Form 8-K
 
SECURITIES AND EXCHANGE COMMISSION
 
Washington, D.C. 20549
 
FORM 8-K
 
CURRENT REPORT
 
Pursuant to Section 13 or 15(d) of the
Securities Exchange Act of 1934
 
Date of Report (Date of earliest event reported):
April 10, 2007
 
CONTINENTAL AIRLINES, INC.
(Exact name of registrant as specified in its charter)
 
 
Delaware
1-10323
74-2099724
(State or other jurisdiction of incorporation)
(Commission File Number)
(IRS Employer Identification No.)
 
1600 Smith Street, Dept. HQSEO, Houston, Texas
 
77002
(Address of principal executive offices)
(Zip Code)
 
(713) 324-2950
(Registrant’s telephone number, including area code)

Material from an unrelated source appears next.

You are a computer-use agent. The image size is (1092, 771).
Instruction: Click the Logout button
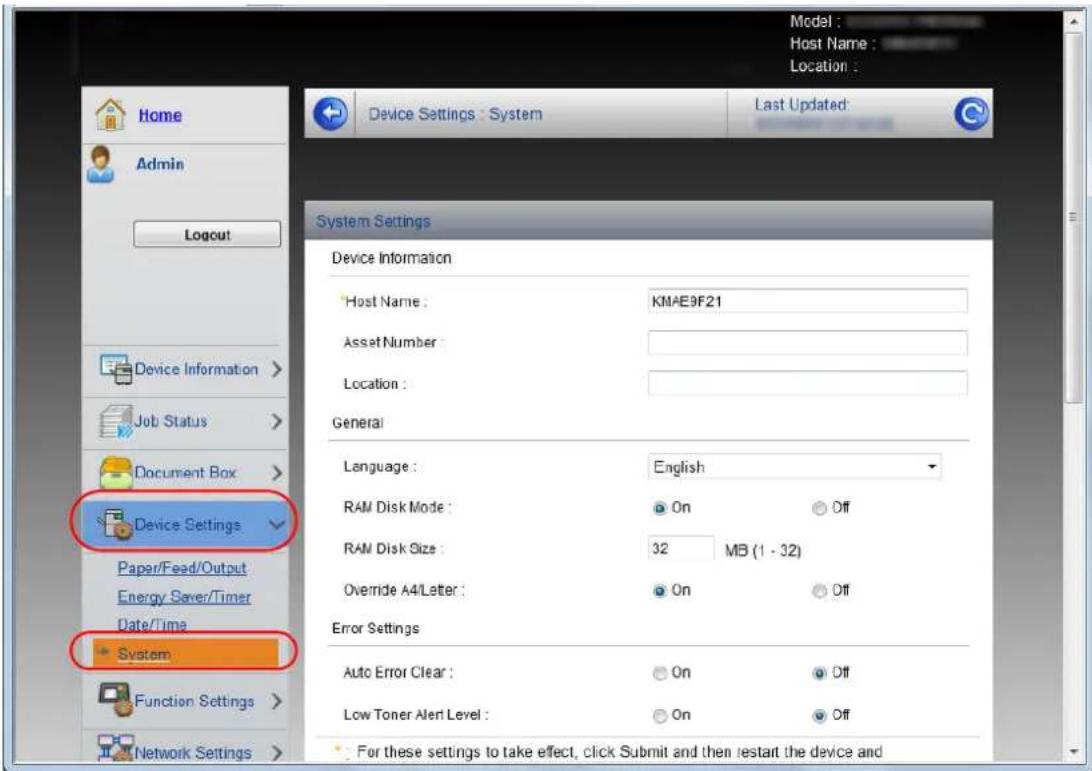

Check the appropriate box below if the Form 8−K filing is intended to simultaneously satisfy the filing obligation of the registrant under any of the following provisions:
o Written communications pursuant to Rule 425 under the Securities Act (17 CFR 230.425)
o Soliciting material pursuant to Rule 14a−12 under the Exchange Act (17 CFR 240.14a−12)
o Pre−commencement communications pursuant to Rule 14d−2(b) under the Exchange Act (17 CFR 240.14d−2(b))
o Pre−commencement communications pursuant to Rule 13e−4(c) under the Exchange Act (17 CFR 240.13e−4(c))
 

 
Item 1.01         Entry into a Material Definitive Agreement.
 
On April 10, 2007, Continental Airlines, Inc. (the “Company”), Wilmington Trust Company, as Subordination Agent and pass through trustee under certain pass through trusts newly formed by the Company (the “Trustee”), Wells Fargo Bank Northwest, National Association, as Escrow Agent under the Escrow Agreements (as defined below), and Wilmington Trust Company, as Paying Agent under the Escrow Agreements, entered into the Note Purchase Agreement, dated as of April 10, 2007 (the “Note Purchase Agreement”). The Note Purchase Agreement provides for future issuance by the Company of equipment notes (the “Equipment Notes”) in the aggregate principal amount of $1,146,810,000 to finance the Company’s purchase of 30 new Boeing aircraft (each, an “Aircraft” and, collectively, the “Aircraft”) from among 39 Boeing aircraft scheduled for delivery from January 2008 through March 2009. Pursuant to the Note Purchase Agreement, at delivery of each Aircraft, the Trustee will purchase Equipment Notes issued under a Trust Indenture and Mortgage (each, an “Indenture” and, collectively, the “Indentures”) with respect to such Aircraft to be entered into by the Company and Wilmington Trust Company, as Mortgagee.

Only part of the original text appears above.